You have to come up with these ways to look at the service and the user point of view. Old school monitoring is like “is my web server running? Yes, cool.” Then you think everything is fine, but if your web server is serving errors then everything actually isn’t fine, right? So then it turns out that the SLI might actually be that you’re serving traffic, but they’re successful and they’re happening within 200ms, or whatever your latency threshold is for that service. And so the SLI is just the ratio of good things to total things like thinking about it very simply. So. I served 10,000 requests yesterday and 9,900 of them were successful. Your SLO or your SLI for yesterday was 99%, and your SLO is the threshold at which you want your SLI to be. So when someone says, I want a three nines service that doesn’t mean anything.

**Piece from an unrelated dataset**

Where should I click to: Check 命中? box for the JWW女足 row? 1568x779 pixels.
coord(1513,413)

But if your SLI is about availability and latency, and you want three nines on that, that means in some given measurement time period (usually a month or 28 days) that 99.9% of the time doing the SLI ratio then we are meeting or exceeding our commitment. Then there’s the relation to SLA’s, which is the thing you put in a contract the customer is signing. The only difference between an SLA and an SLO is a lawyer. Meet an SLA, but miss an SLO and you should have retrospectives and write postmortems. You miss an SLA though and you probably write a check… Your SLOs, in a perfect world, should always be more aggressive than your SLA’s cause so you don’t want to find out that things are wrong after you’re writing checks and apologizing to customers.

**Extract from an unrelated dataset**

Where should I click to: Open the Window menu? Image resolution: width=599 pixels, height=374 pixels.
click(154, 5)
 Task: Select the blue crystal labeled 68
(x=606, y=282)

How were you thinking about observability before joining Observe?
Pete: That’s a loaded question. There’s the 3 pillars, metrics, logs, and traces, but I think in my experience Observability validates what you’re doing right. Like if I run the service for production. Okay, does it work? You need Observability to answer that. You need the ability to answer if things are working, and if they’re not working, you generally need Observability to help you understand why. And if you’re doing capacity planning, you need Observability. Pretty much everything you do in my world, at least somehow leads back to Observability. If your Observability tools are broken, it’s very hard to do much of anything.

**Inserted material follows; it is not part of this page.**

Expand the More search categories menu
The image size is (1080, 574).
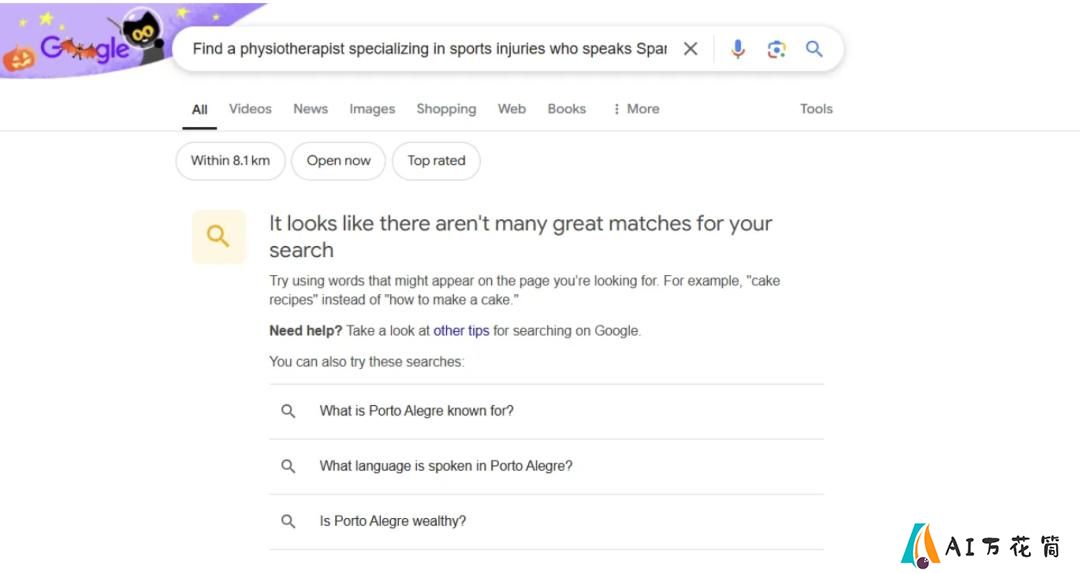pyautogui.click(x=636, y=109)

In this industry our needs are constantly evolving. It’s a complex topic, because things we have with Observability today that are super standard we never had 15 years ago. Not that we didn’t need them then, we just didn’t know they were a thing. No one had SLOs 15 years ago, but everyone needed SLOs 15 years ago. No one knew what they were.
What’s the difference you’ve experienced with Observe?
I think Observe does a lot of things that I’ve wanted out of Observability tools for a while. I think the biggest thing is data modeling. You know you want to look up a certain thing about a user doing a transaction. In other tools you just kind of know the magic string to type because you’ve done it a hundred times, not because it necessarily makes sense. You develop muscle memory around searching for data.
The difference in Observe, is that everything is much more explorable. And you can say “I have this user and I wonder what transactions they’ve made” and there’s a linked Dataset called transactions. That’s probably it. And in a legacy tool it’s like, “okay, what do I join on? Do I do it on request, ID or user, ID or transaction ID or like 2 of them or none of them?” And it’s just much less organic in other tools. People are pretty aware of the limitations in their Observability tools, and if you ask them what they don’t like, they’d be able to talk for hours about it. They may not know what they want, but they know what they don’t want. Hearing that all your data is in a single pane of glass doesn’t really mean anything to me. Being able to query all of your data with the same language and relate all of your data together does.